One needs to drive for about 40km from Kasenengwa to Chipata, a journey that takes at least an hour.
“Motorists prefer buying fuel from the vendors as opposed to driving long distances to buy fuel from licensed retailers in Chipata district, which is the nearest,” Mr Zulu said.
He noted that those who buy from fuel vendors do so at their own peril because quality cannot be guaranteed.
“Sometimes the vendors mix petrol with kerosene to maximise profit without putting into consideration the damage it will cause to the vehicles,” he claimed.
However, the sale of fuel illegally by unauthorised dealers is generally common in rural areas, and the business goes on unabated.
Where such business is conducted, fuel is stored in unsafe structures, posing a serious hazard to community members.
The Petroleum Act Chapter 435 of the laws of Zambia provides for the search and inspection of any ship, vessel, vehicle, building or place in which petroleum is stored or carried.
It also states that storage facilities for fuel should be made of non-flammable materials approved by the relevant authorities.
ERB, a government institution, which is mandated to regulate oil prices and businesses, also ensures that fuel is sold in suitable safe places. However, the organisation mainly controls oil-marketing companies that run filling stations.
Fuel vendors in rural areas often get away with their illegal businesses.
However, the board has many times warned motorists against buying fuel from the black market.
When contacted, ERB public relations manager Namukolo Kasumpa said motorists must desist from buying fuel from unauthorised dealers as doing so puts them as well as the fuel handlers at risk.
Ms Kasumpa said her organisation has conducted sensitisation activities on a number of energy regulatory matters, including illegal fuel vending.
She said the illicit business is extremely dangerous to the people perpetrating it and the general public at large.
“It is also important to note that apart from selling fuel from unlicensed points being an illegal activity, it also poses a danger to the perpetrators of the vice and consumers as the safety of handlers and consumers cannot be guaranteed.
“This is because petroleum products are highly flammable and must be stored in ERB-approved facilities,’’ she noted.
The ERB official further said the board has no plans of changing the current monthly fuel price model in a bid to ensure fair and cost-reflective prices.
Ms Kasumpa said the fuel pricing model is not unique to Zambia, but is also in use in other countries in the region.
She said fuel prices are largely determined by oil prices on the international market and the value of the Kwacha against major convertible currencies such as the United States dollar.
“The ERB will continue to set fuel prices monthly in order to ensure fair and cost-reflective fuel prices in the country.

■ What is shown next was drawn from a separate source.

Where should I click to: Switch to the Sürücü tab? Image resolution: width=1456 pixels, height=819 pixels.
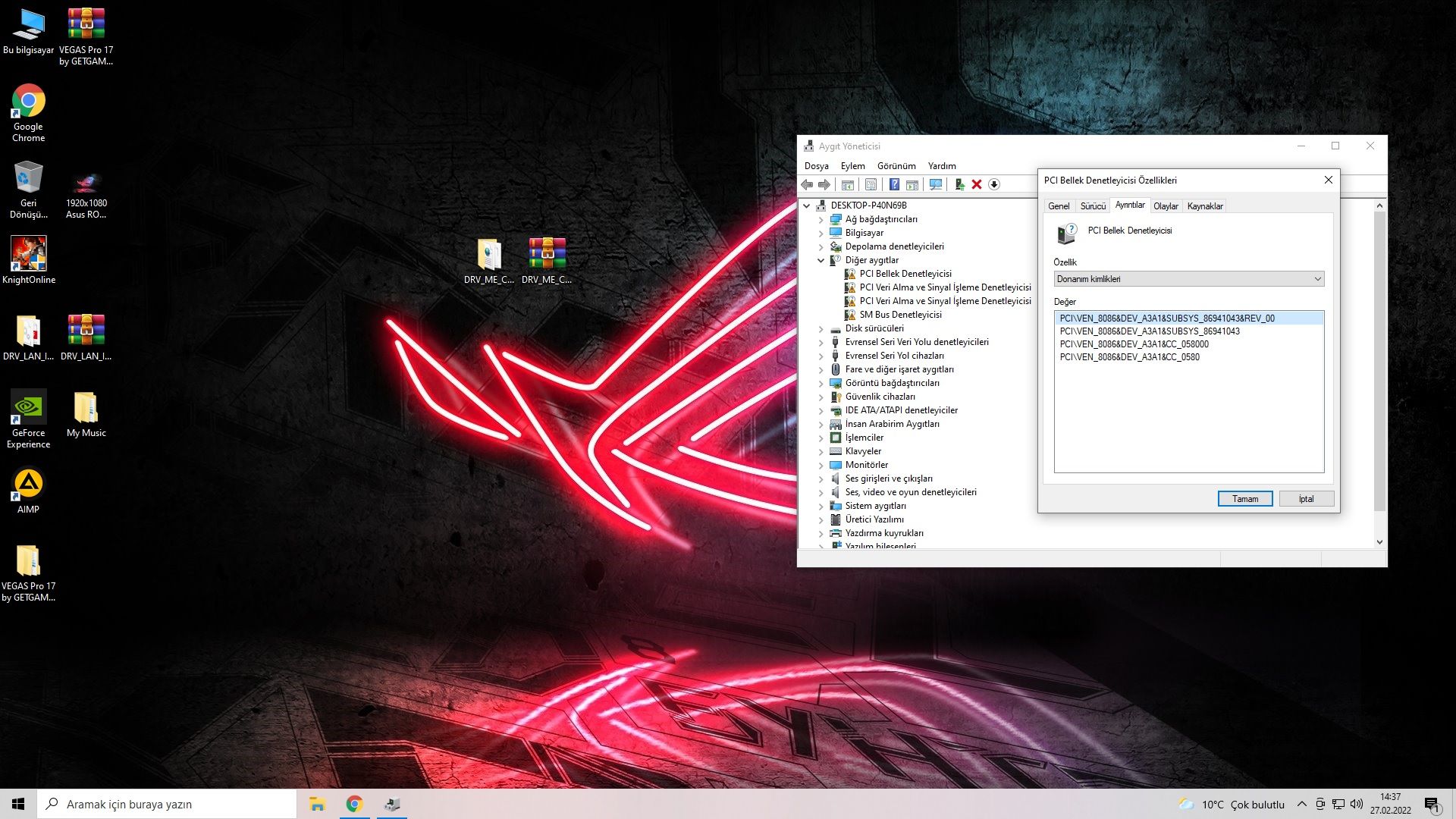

The price of oil and the exchange rate are the major determinants of fuel prices because all the fuel that is sold in the country is imported from the international market, where it is sold in US dollars,’’ Ms Kasumpa noted.
Much as the sale of fuel on the black market is a source of livelihood for some families, it should be noted that the business is dangerous and can lead to loss of lives.
ERB is urging members of the public to engage in legal business activities that do not pose risks to their lives or those of their customers.